Transferring the agent into another domain would require the services
of a subject matter expert who could identify salient features
of the complex objects in the domain, alter the program to work
with those features and determine which features were crucial
to the final decision. After testing on a suitable list of objects,
the "new" agent could be released.
ISSUES DURING DEVELOPMENT
Development on Apt Decision has been in progress since late
1999, and is nearly complete. Since we do not expect a high level
of computer skill from our typical user, the design of the agent
interface is of particular importance. The Apt Decision interface
has gone through a number of iterations to make it more intuitive
and responsive to the user's actions. Adding the drag-and-drop
feature was crucial to this effort. The first version of Apt Decision
(shown below) used three separate windows: one for the sample
apartments and their features, one for the profile, and one for
the agent history.
Each time the user chose a feature, a separate dialog would appear
to register that feature in the profile.

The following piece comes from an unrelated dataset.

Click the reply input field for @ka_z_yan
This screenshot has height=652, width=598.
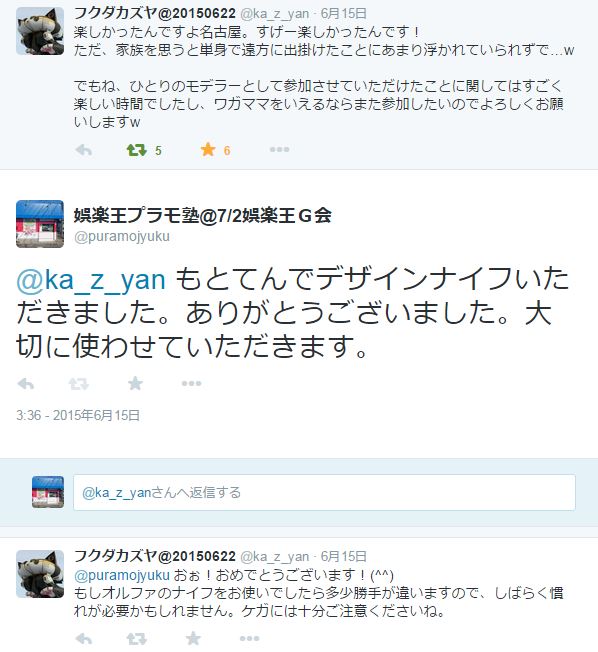tap(324, 492)
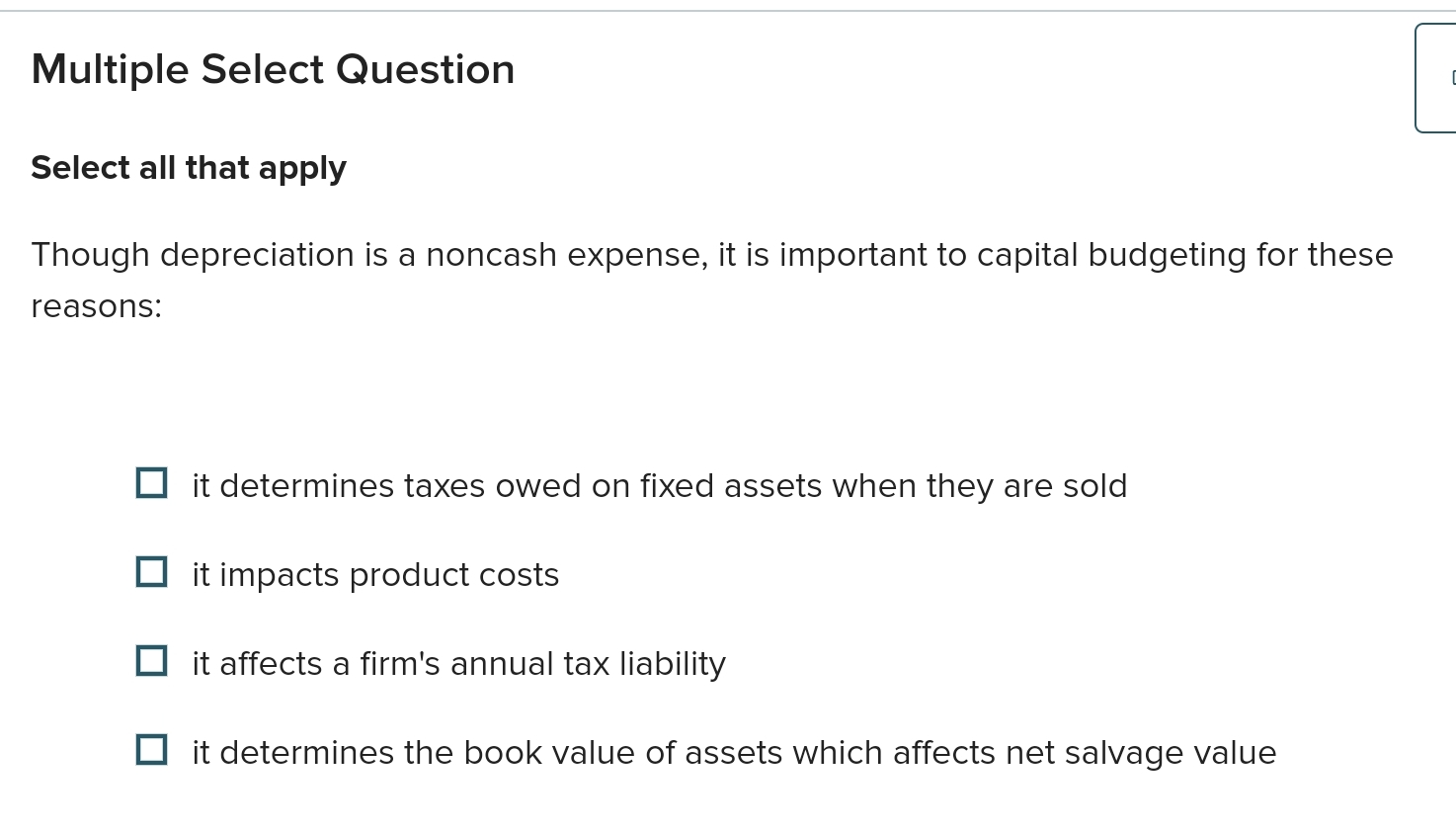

While it made the agent
aspect of Apt Decision more obvious, that interaction did not
work well when it occurred multiple times in rapid succession
(i.e., as the users developed their profiles). Users tend to be
familiar with drag-and-drop from popular business productivity
software, so this familiar interaction provided continuity and
reassurance in the unfamiliar context of a software agent. In
addition, the decision to place the sample apartments (and their
features) in the same window with the profile aided the transition
to drag-and-drop.
We were also interested in making the agent learn from each interaction with the user. This interactive technique differs from many traditional machine learning approaches, which require test data to train on and acquire their knowledge via batch runs against large data sets. We made the assumption that every user action is meaningful, and indeed, designed the user interface with that assumption in mind. So while Apt Decision is running, it notes every user action and stores that knowledge. Currently, these observations are restricted to each individual user, but future versions of Apt Decision could well combine data from many users to (for example) derive a set of typical user profiles.
POTENTIAL USES
Apt Decision was originally conceived as a single-user agent.
That is, an individual user would install the agent, then run
it to find out about rental real estate in the local area, and
build a profile to take to a human real estate agent. Several
other scenarios are also possible. Roommate services (often used
in the Boston area due to a large student population and high
rents) could ask each customer for a profile and do simple matching
to determine whether apartment expectations match. If a real estate
office installed Apt Decision and entered their rental real estate
listings into it, they could provide it as a decision-making service
for their clients. Also in this scenario, if clients saved their
profiles, the real estate company would be able to build up aggregate
data on their customers, which could be used to advise potential
landlords on desirable improvements to their rental property.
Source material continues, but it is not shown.